Outline: Anterior Knee Pain (AKP) is the most prevalent injury in running. Growing evidence suggests that hip muscle imbalance plays a role in the development of AKP. Gluteus Medius (GMed) is the main abductor of the hip and also stabilises the pelvis during gait. Studies show that hip-abduction strength is decreased in populations with AKP. This relates to increased hip-adduction, hip internal rotation and knee abduction, which are associated with higher patellofemoral contact pressures. Objective: The main aim of this study is to determine whether a standing exercise programme will improve hip-abductor strength. The second aim of the study is to determine whether there will be a decrease in running-related pain after completing a six-week standing exercise programme.

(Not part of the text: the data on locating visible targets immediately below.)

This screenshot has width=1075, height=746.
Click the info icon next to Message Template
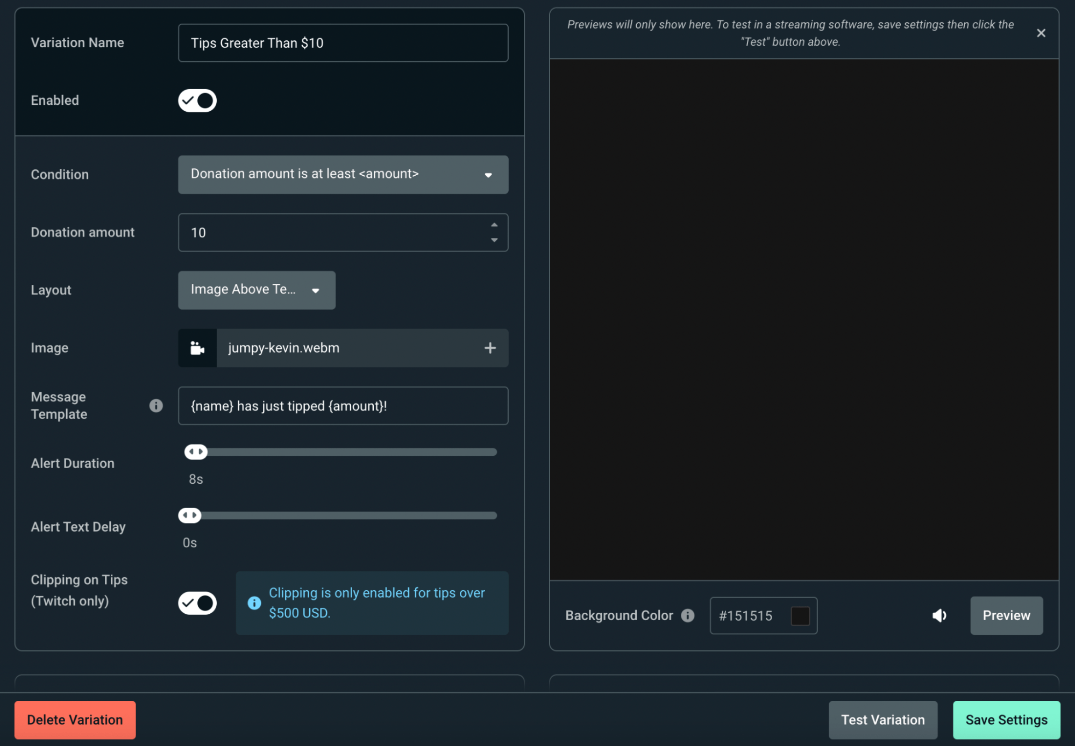pos(156,406)
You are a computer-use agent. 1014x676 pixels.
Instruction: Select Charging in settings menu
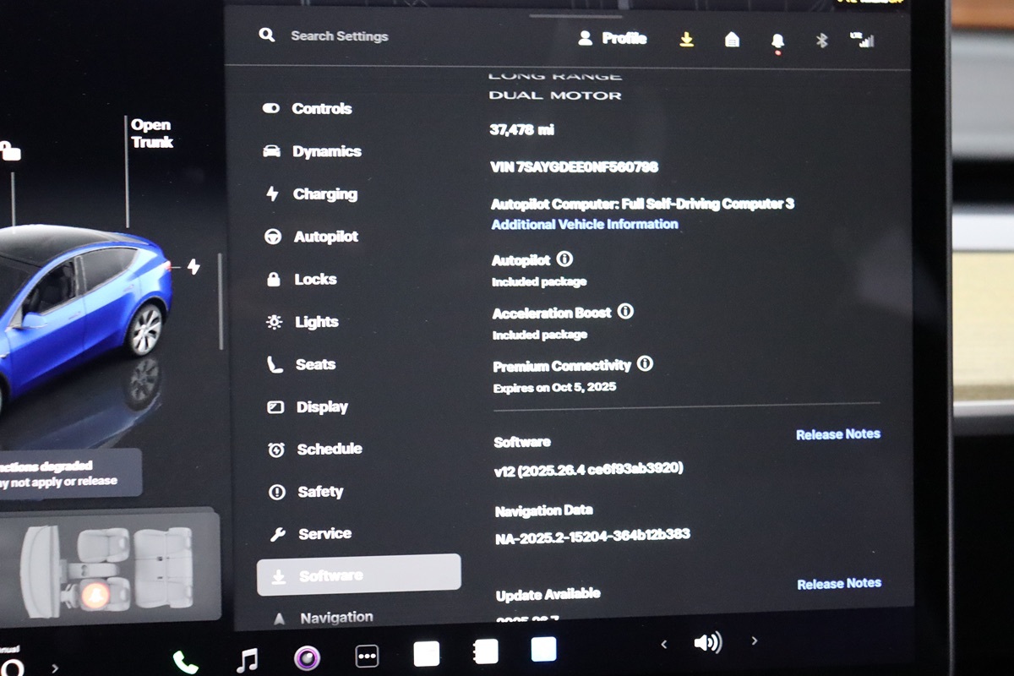[324, 194]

Design: Within-participant pre-test/post-test comparative trial.

Setting: The Sport’s Clinic at the Malta Football Association. Ta Qali National Stadium (Malta).

Main outcome measures: GMed torque was measured using a Biodex® System 3 isokinetic dynamometer as demonstrated by Brent et al (2013). The Numerical Rating Scale was used to measure pain related to running.

Results: Pre-test torque scores were higher on the affected side. Scores on the affected side improved by 22.81% from a mean baseline average of 96.00Nm/kg to 117.86Nm/kg, (p-value 0.013). Scores on the unaffected side improved by 27.97% from a mean baseline average of 90.14Nm/kg to 115.29Nm/kg (p-value 0.031). Post-test scores were more balanced between limbs. Pain scores decreased from 5.29 as measured on the NRS to 1.00 (p-value 0.000).

Conclusion: Standing exercises aimed at strengthening the hip-abductors may prove to be a valid intervention for prevention and rehabilitation of AKP. However, better quality studies are needed in order to validate this.